A Time of Ashes Read online




  A TIME OF ASHES

  Fate and the Wheel Book One

  Copyright 2018 Ru Pringle

  Version: 22nd June 2018

  https://rupringle.com/fiction

  This eBook is licenced for your personal enjoyment and may not be re-sold or given away to other people. If you’d like to share it, please purchase an extra copy for each recipient. If you’re reading this book but didn’t purchase it, or it wasn’t purchased for your use only, please go to an eBook outlet and purchase your own copy. Many thanks for respecting the author’s hard work and livelihood. For permission requests, write to the author at mailto:[email protected]

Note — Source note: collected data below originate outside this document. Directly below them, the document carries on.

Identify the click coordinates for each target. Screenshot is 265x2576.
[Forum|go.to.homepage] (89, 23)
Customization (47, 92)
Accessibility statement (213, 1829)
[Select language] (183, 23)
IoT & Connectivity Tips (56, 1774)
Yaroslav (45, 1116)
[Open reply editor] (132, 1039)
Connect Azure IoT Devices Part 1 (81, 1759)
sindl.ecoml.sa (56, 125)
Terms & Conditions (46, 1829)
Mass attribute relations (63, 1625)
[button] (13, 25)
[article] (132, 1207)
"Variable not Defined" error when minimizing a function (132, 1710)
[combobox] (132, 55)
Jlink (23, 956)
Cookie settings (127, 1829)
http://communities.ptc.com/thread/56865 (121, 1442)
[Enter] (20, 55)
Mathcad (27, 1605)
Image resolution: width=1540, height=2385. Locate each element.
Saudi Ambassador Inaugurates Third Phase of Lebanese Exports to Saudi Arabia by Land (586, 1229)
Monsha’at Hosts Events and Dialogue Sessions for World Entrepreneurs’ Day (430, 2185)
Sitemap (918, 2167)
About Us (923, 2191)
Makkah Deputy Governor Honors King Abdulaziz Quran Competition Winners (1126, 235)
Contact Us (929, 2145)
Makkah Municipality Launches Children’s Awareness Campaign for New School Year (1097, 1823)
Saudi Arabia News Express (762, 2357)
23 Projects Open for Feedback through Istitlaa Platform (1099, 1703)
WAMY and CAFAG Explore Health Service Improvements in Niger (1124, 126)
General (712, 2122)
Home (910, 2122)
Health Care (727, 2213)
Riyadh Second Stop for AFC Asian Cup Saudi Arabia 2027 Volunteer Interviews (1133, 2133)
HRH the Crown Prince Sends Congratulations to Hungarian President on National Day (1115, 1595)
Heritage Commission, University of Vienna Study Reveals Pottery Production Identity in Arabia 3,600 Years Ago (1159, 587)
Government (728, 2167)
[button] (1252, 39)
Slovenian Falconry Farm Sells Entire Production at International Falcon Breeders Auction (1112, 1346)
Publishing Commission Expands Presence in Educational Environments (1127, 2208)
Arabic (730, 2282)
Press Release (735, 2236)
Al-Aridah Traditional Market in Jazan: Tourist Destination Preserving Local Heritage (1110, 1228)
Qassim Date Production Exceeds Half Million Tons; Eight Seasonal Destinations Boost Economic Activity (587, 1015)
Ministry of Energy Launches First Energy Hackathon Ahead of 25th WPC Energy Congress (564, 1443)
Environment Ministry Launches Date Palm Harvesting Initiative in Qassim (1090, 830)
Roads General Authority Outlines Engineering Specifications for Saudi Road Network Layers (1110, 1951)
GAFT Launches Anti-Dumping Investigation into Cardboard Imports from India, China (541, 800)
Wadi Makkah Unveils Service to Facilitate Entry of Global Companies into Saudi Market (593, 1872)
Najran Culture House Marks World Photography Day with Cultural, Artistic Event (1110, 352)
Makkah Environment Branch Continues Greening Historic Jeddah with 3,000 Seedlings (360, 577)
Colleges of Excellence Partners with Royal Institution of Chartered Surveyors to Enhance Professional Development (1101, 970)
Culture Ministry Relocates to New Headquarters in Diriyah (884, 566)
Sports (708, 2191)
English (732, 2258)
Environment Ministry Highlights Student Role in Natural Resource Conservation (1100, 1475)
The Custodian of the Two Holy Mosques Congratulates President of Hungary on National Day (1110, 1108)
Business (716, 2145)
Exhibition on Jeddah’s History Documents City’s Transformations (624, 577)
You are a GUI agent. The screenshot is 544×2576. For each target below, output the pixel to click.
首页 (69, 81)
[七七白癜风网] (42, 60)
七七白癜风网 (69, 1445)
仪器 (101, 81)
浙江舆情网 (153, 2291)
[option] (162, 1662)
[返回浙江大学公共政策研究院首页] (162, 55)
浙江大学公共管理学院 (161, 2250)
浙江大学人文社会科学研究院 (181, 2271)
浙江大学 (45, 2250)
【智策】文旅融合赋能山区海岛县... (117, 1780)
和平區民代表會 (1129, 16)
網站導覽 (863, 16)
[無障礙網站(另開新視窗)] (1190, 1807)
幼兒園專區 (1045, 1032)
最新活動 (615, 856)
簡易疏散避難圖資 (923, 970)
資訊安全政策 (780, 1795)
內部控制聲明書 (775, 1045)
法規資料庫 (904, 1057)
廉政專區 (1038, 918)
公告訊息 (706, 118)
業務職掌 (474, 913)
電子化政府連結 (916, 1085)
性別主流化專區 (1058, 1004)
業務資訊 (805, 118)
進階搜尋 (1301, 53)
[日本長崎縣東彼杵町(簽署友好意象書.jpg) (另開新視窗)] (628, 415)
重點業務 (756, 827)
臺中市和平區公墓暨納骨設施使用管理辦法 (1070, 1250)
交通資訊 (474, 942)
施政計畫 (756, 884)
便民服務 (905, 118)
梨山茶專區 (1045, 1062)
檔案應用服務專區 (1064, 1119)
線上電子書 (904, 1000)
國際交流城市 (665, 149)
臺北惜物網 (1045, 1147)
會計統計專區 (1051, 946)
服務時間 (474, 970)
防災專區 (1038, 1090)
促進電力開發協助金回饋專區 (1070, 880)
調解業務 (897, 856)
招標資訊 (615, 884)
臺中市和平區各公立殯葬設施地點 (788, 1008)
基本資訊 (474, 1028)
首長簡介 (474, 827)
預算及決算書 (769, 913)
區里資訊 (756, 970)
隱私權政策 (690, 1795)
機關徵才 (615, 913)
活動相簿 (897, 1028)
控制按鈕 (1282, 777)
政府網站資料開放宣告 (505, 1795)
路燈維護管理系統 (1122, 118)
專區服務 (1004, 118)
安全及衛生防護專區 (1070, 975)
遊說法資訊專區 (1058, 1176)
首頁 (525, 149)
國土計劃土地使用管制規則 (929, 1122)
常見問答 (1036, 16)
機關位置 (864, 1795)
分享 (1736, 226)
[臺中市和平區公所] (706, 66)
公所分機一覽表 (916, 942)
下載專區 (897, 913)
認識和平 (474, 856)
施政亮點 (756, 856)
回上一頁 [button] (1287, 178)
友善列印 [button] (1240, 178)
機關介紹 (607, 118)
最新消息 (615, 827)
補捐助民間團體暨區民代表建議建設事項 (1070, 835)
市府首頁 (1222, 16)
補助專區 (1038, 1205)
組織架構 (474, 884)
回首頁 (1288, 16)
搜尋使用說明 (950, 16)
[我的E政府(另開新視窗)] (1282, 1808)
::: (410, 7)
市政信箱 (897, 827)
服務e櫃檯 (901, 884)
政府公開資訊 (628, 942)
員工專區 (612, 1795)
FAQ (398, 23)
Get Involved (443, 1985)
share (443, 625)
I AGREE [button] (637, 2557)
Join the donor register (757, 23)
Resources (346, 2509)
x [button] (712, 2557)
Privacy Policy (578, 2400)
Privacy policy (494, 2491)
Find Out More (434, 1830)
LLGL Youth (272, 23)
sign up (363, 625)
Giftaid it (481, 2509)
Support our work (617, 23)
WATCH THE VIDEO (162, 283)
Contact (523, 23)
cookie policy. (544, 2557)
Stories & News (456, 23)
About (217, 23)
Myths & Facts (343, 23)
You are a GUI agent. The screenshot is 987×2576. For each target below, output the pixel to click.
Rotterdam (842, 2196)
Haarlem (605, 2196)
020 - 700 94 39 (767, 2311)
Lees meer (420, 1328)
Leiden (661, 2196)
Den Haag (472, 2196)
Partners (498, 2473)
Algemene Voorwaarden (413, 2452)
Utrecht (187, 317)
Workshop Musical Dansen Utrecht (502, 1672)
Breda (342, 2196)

  All characters and events in this publication are fictitious. Any resemblance to real persons is coincidental.

  Cover and artwork by Ru Pringle

  Proofread by Sophie Houston mailto:[email protected]

  For Martyn

  You were right, you awkward bugger

  PREFACE

  The Fate and the Wheel series has been a long time gestating. It began as a very vivid dream in around 2003, which I immediately knew had to be turned into a written story. Since then the idea, and the universe of the Thousand Worlds, developed greatly in scale and complexity, as did the lives of Murrin and his fellow travellers in their existential voyage of discovery and survival. The first two books were written around 2008, and edited during a hectic few years living as a touring musician.

  My favourite stories, both in books and moving pictures, have always been serials. I therefore hope readers will forgive my decision to tell the full tale over a series of books, and that reading them gives you some of the immersive pleasure I’ve had writing it so far.

  Any feedback – praise, constructive criticism, observations, requests, suggestions, questions and so on – is gratefully received (please feel free to join the Fate and the Wheel group on Facebook or to post on my blogs).

  A List of Principal Characters and a Table of Contents are provided at the end of the book.

  PROLOGUE

  ____________

  AFTERWARDS, Dana found that she could not even recall the stranger’s name.

  If he had provided one.

  So much for the gift of hindsight.

  THERE HAD, she saw only now, been something subtly wrong about him from the start. Minor inconsistencies to which she had been blind at the time were retrospectively obvious. Tailored from exotic fabrics, the colourful clothes he wore had been somehow a little too clean; the weave and cut of the cloth, the polish of the buckles, and the finish and decoration of the leather just a little too perfect for someone claiming to be just another itinerant merchant.

  And then there had been the way he had moved.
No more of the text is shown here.